Prime Minister OKd in Taiwan Amid Protests
The legislature confirmed a top general as Taiwan’s new prime minister during a raucous session Tuesday, and hundreds of opponents fought in the streets with police, burned buses and tossed firebombs at government buildings.
At least 40 people, including 10 officers, were reported injured. Police detained 10 people in the rioting, which paralyzed downtown traffic for more than 12 hours.
Two police officers were hospitalized with serious burns from firebombs, police said.
At the height of the clashes, about 600 demonstrators, many wearing headbands with the slogan, “Oppose Military Intervention in Politics,” fought roving battles with about 5,000 riot police near the Legislative Yuan building. Police used water cannons to try to subdue them, witnesses said.
What touched off the unrest was the approval of Defense Minister Hau Pei-tsun as the next prime minister. Legislators approved him by a vote of 186 to 27.

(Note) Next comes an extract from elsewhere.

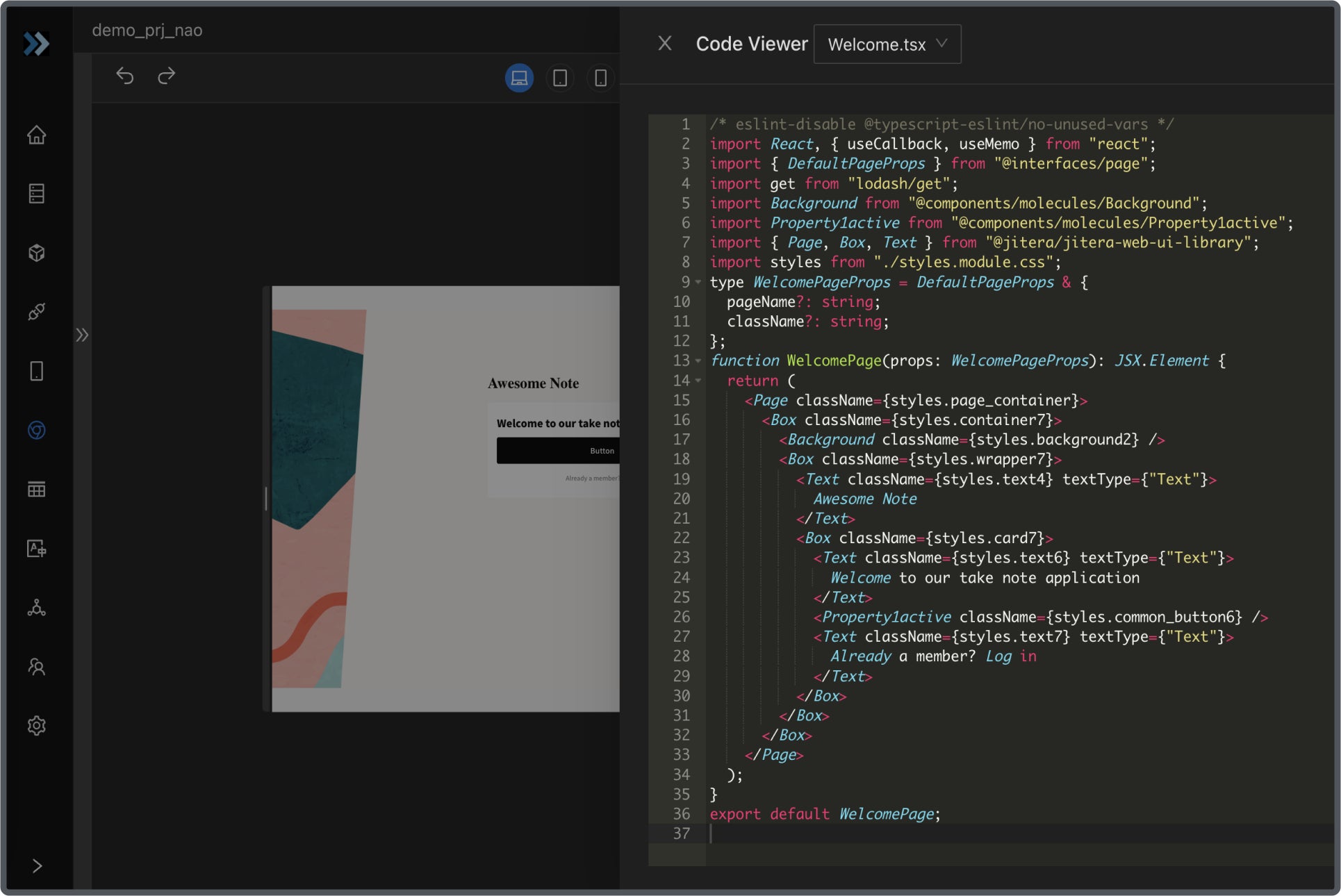
Task: Open the settings gear icon
Action: (37, 726)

The vote was delayed seven hours as 21 members of the opposition Democratic Progressive Party stormed the podium, threw the Speaker’s chair from the dais, kicked their seats in disgust and grabbed microphones from lawmakers of the ruling Nationalist Party.

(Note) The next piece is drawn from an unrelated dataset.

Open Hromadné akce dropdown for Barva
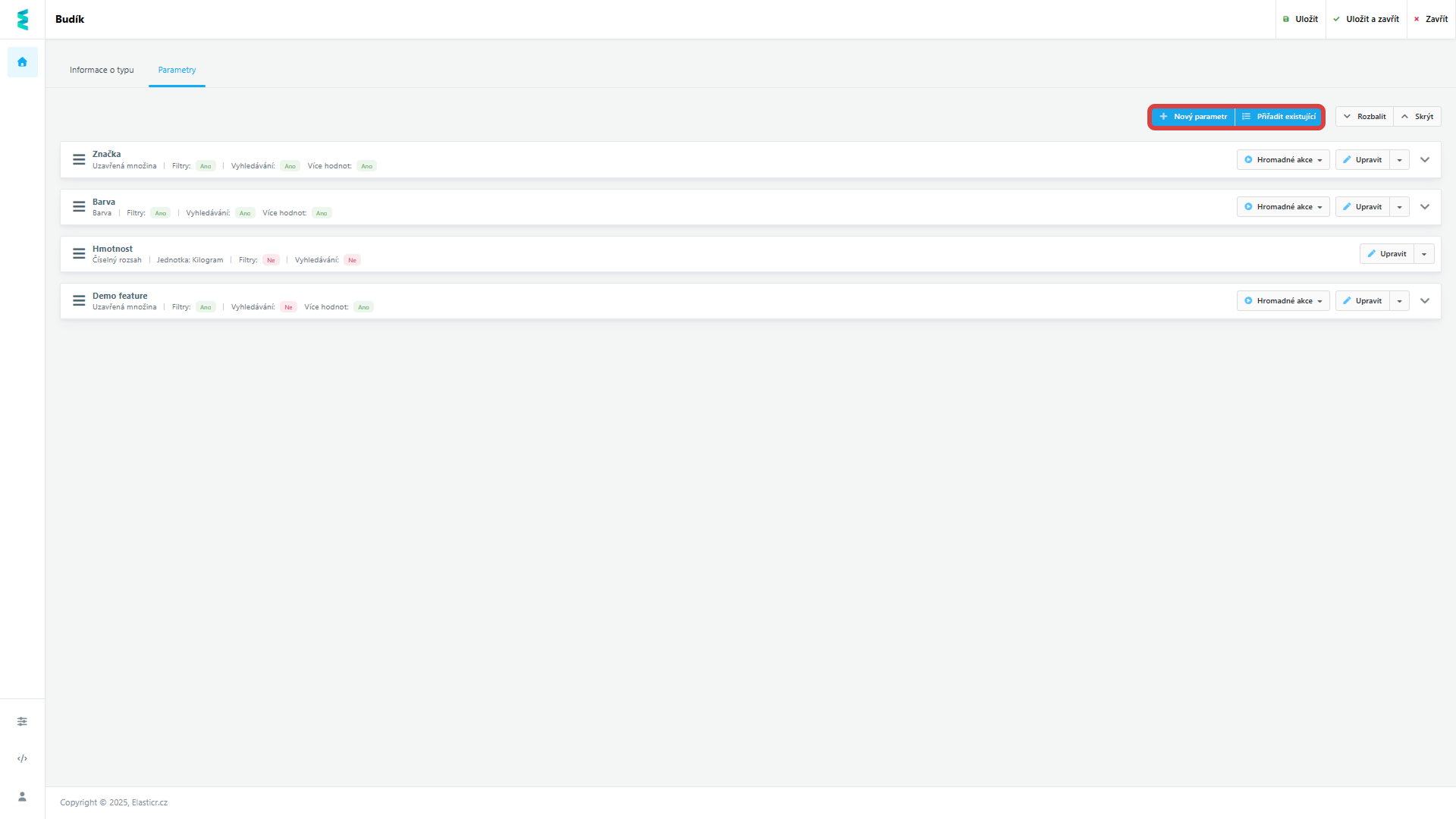1283,206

The opposition lawmakers, all wearing vests with Chinese characters reading, “Oppose a Soldier Leading the Cabinet,” occupied voting booths for an hour to prevent Nationalist lawmakers from casting ballots. Several replacement voting booths were torn down.
At one point, legislature Speaker Liang Su-jung called in 100 police officers to restore order.
Hau, 70, the nation’s only four-star general, was selected by President Lee Teng-hui earlier this month to head the Cabinet.